The teacher is publicly cleared, Akella returns safely to the United States. Raju resumes his family life, only to discover that Meenakshi has been transferred to his village as their new neighbor, reigniting unresolved tensions and setting the stage for further turmoil.

==Production==
Anil Ravipudi's third collaboration with Venkatesh after F2: Fun and Frustration (2019) and F3: Fun and Frustration (2022) was announced in July 2024. The film was initially tentatively titled SVC 58 or VenkyAnil3. The film crew held a pooja ceremony in Hyderabad on July 3. The film was produced by Sri Venkateswara Creations who also produced their earlier collaborations. Meenakshi Chaudhary and Aishwarya Rajesh were cast as the female leads. The title was announced as Sankrantiki Vasthunam in November 2024.

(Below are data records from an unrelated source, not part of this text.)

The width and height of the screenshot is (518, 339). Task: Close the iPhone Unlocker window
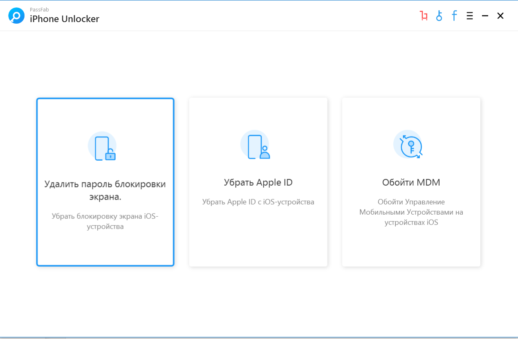pyautogui.click(x=500, y=16)
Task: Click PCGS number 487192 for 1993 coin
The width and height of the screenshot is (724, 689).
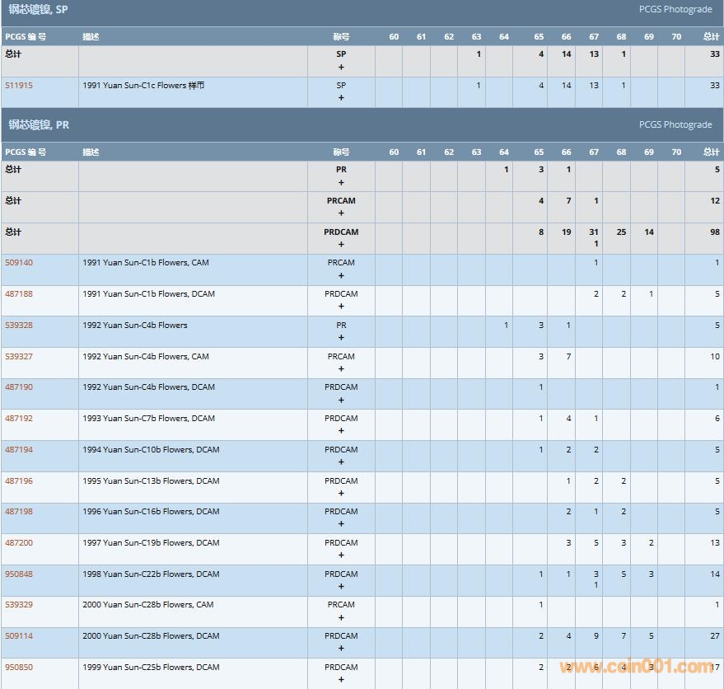Action: pyautogui.click(x=19, y=419)
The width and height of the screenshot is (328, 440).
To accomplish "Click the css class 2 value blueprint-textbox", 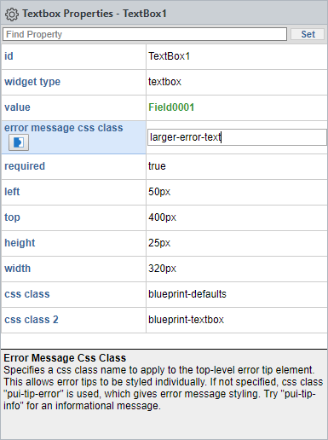I will (x=186, y=320).
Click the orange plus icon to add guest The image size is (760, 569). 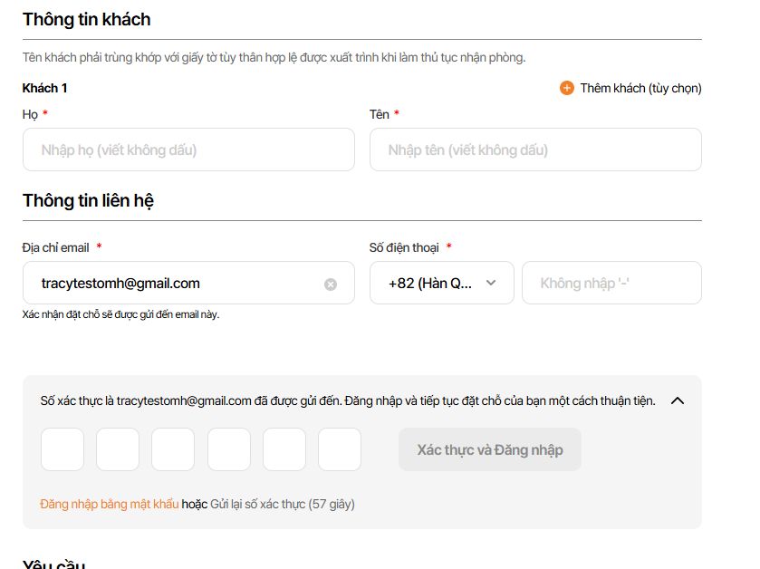click(567, 88)
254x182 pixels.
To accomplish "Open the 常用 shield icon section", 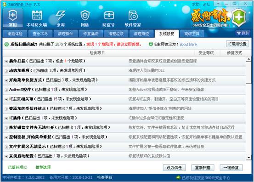I will coord(13,18).
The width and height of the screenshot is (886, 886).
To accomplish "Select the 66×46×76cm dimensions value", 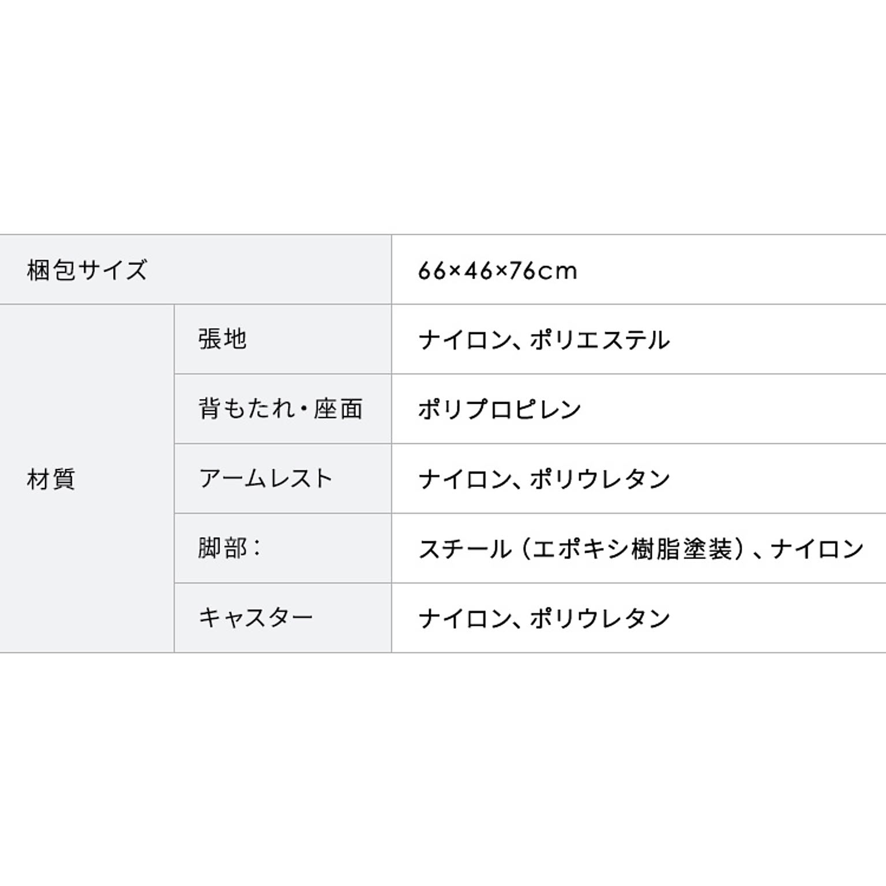I will click(x=497, y=271).
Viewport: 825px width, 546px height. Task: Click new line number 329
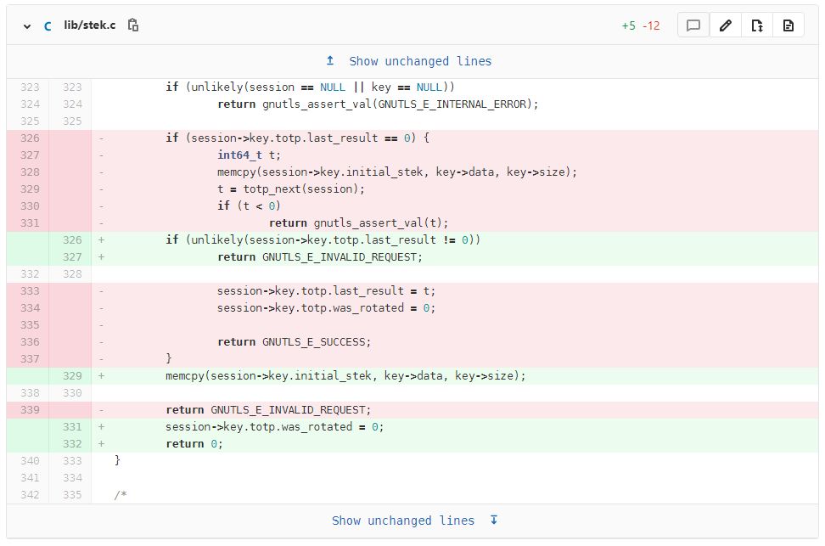(x=70, y=375)
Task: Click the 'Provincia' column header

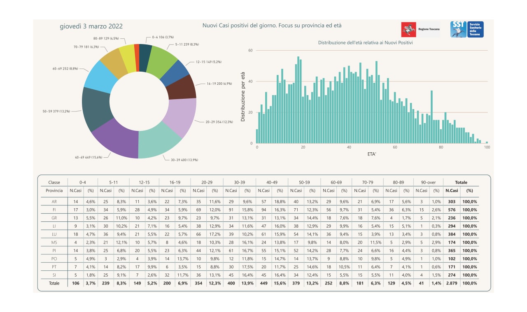Action: (54, 191)
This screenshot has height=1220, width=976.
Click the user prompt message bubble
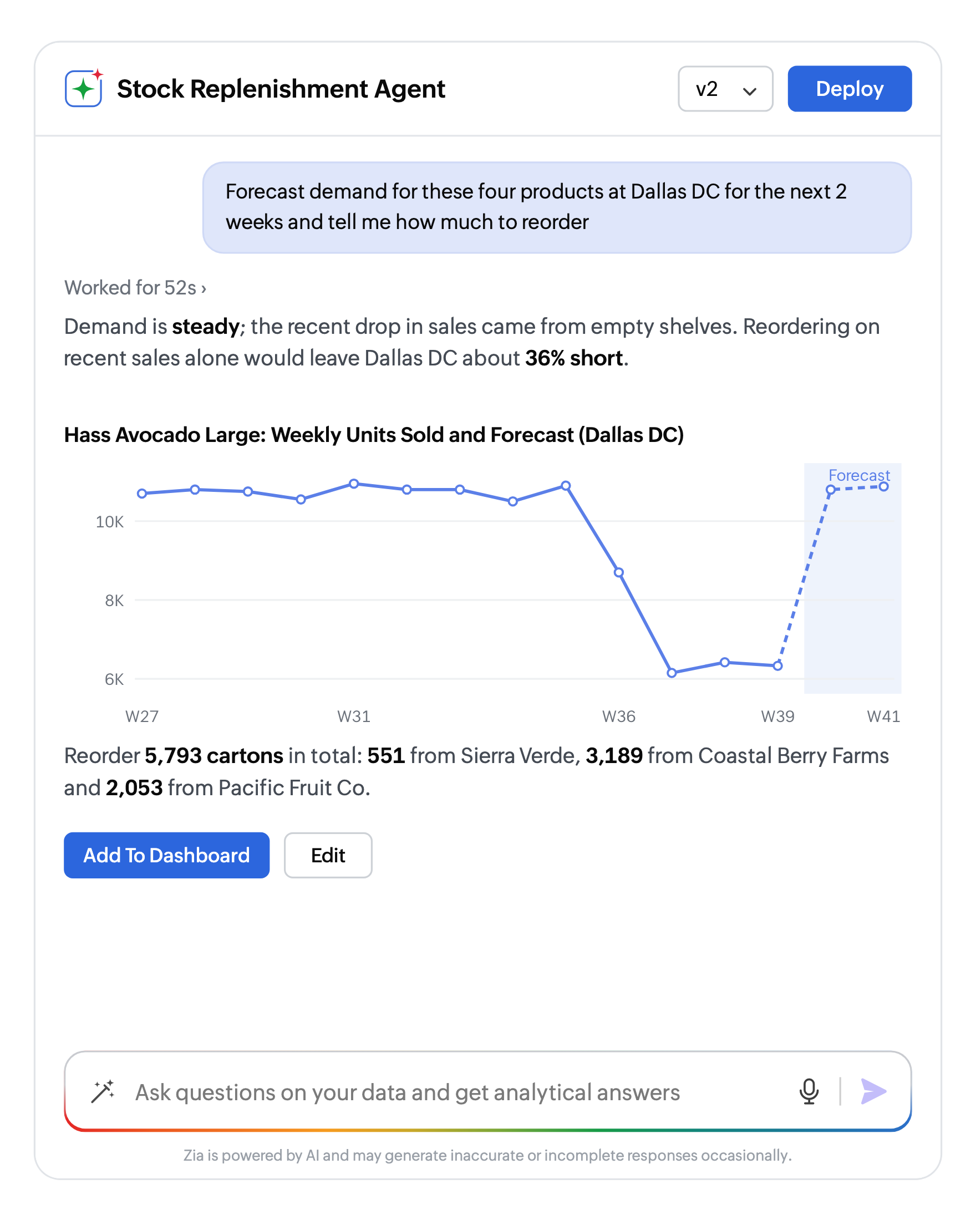click(x=557, y=207)
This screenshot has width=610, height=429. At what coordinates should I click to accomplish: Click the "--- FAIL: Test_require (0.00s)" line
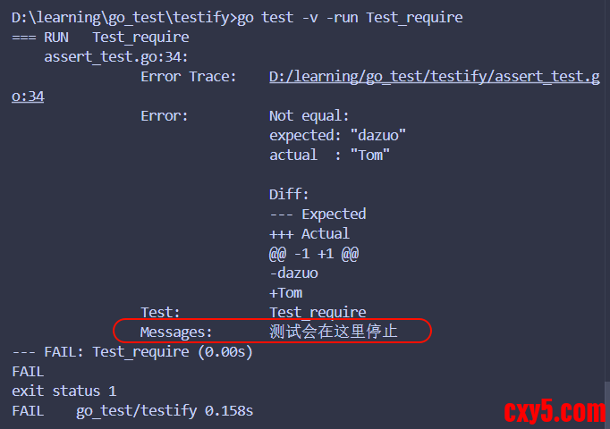click(132, 352)
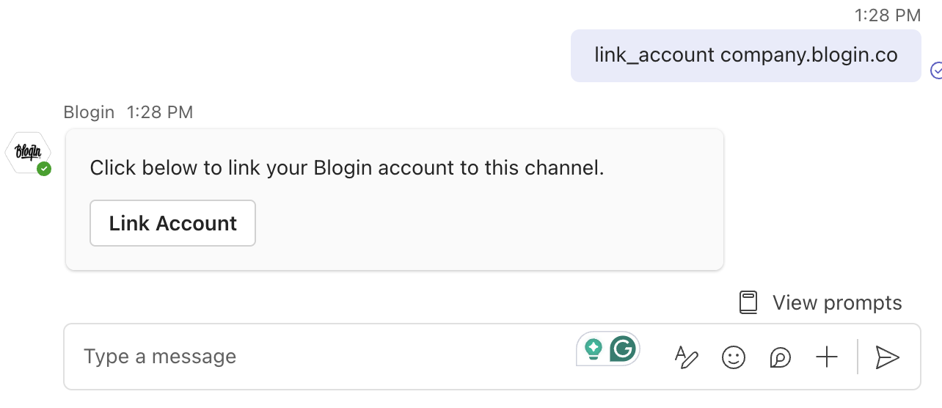Click the green lightbulb suggestion icon
Image resolution: width=942 pixels, height=408 pixels.
click(593, 349)
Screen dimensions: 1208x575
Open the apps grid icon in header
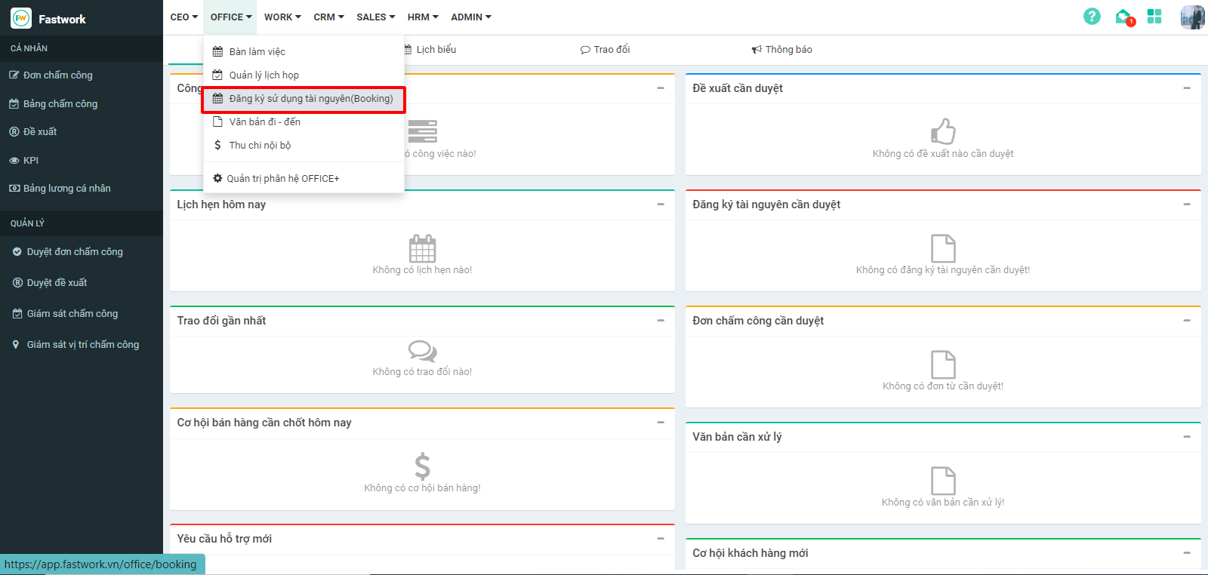[1154, 17]
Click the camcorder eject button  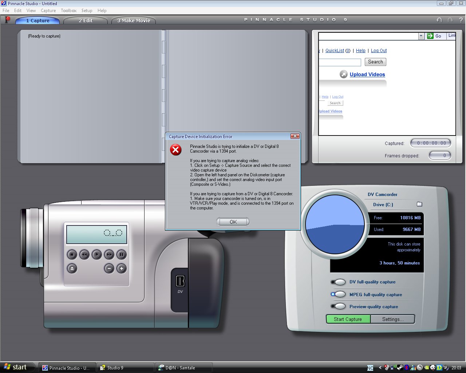(72, 269)
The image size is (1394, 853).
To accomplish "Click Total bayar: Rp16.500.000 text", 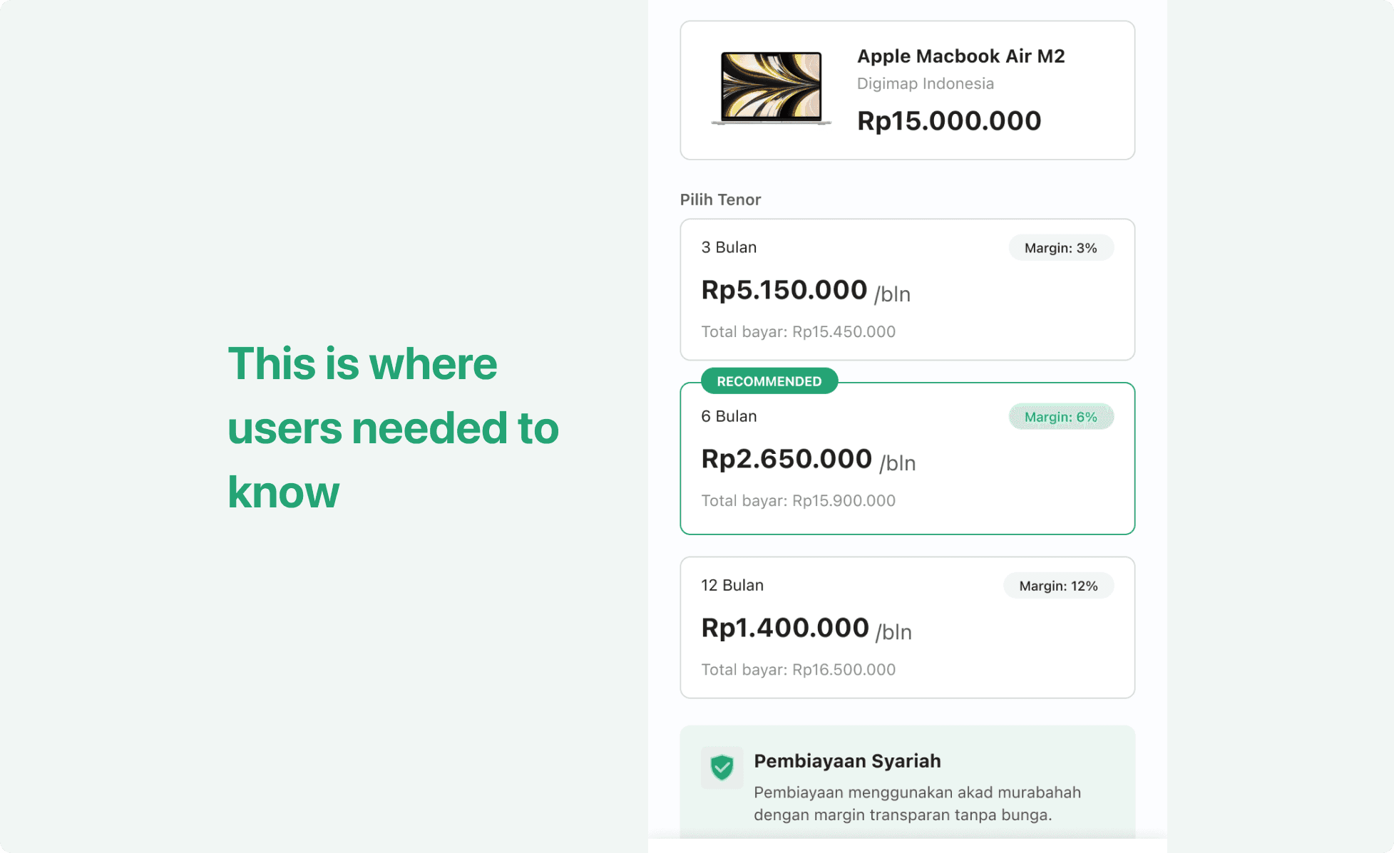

Principal photography began on 11 July 2024. Filming took place in Rajahmundry, Hyderabad, Kasaragod, Koraput, Dehradun, Mussoorie and Rishikesh. The climax of the film was shot in Kadapa.

==Music==

The soundtrack album was released on 14 January 2025 after the film's release.

==Release==
===Theatrical===
Sankranthiki Vasthunam was released in theatres on 14 January 2025, coinciding with Sankranthi.

===Distribution===
Sri Venkateswara Creations is independently responsible for the distribution of this film in Andhra Pradesh and Telangana. The overseas rights were acquired by Phars Film Co, while Shloka Entertainments bought the distribution rights for North America. The United Kingdom theatrical rights were sold to Dreamz Entertainment. The distribution rights in Australia and New Zealand were acquired by Hamsini Entertainment and Tolly Movies International.

===Home media===
The satellite and digital rights of the film were acquired by Zee Telugu and ZEE5, respectively. ZEE5 acquired the film's digital streaming rights for ₹30 crore. The film was telecast on Zee Telugu before its OTT release on 1 March 2025. It began streaming on ZEE5 from 1 March 2025.

==Reception==
Avad Mohammad of OTTplay gave 3.5/5 stars and wrote "Sankranthiki Vasthunnam is a perfect festival watch packed with loads of entertainment. Venkatesh leads from the front, delivering a hilarious performance. While the predictable storyline may not appeal to everyone, the family audience is sure to enjoy the film." T. Maruthi Acharya of India Today gave 3/5 stars and wrote "With its mix of engaging comedy and uneven storytelling, Sankranthiki Vasthunnam is a decent outing for families seeking light-hearted entertainment." B.H. Harish of Cinema Express gave 3/5 stars and wrote "But then again, it depends on you if you want to judge this film from that lens. For everyone else who merely wants to have a few hearty laughs, Sankranthiki Vasthunam offers them in plenty." Sashidhar Adivi of Times Now gave 2.5/5 stars and wrote "Sankranthiki Vasthunnam will often make you laugh, especially if you are a fan of out-and-out slapstick comedies. A focused script, tighter editing and impressive cinematography would have elevated the film a few notches. The muddled-up storyline and how the events pan out leave much to be desired."

==Accolades==

| Award | Date of ceremony | Category | Recipient(s) | Result | Ref. |
| Indian National Cine Academy Awards | 2026 | Best Director - Telugu | Anil Ravipudi | Won |  |
| Best Actor in a Comedy Role | Revanth (Bulli Raju) | Won |  |
| Telangana Gaddar Film Awards | 2026 | Best Entertainment Film | Dil Raju, Sirish, Anil Ravipudi | Won |  |
| Best Screenplay Writer | Anil Ravipudi | Won |  |

==Sequel==
After the success of Sankranthiki Vasthunam, Ravipudi planned a sequel named Malli Sankranthiki Vasthunam. Later, at a celebration party following the film's success, Venkatesh announced that a sequel would be release in future.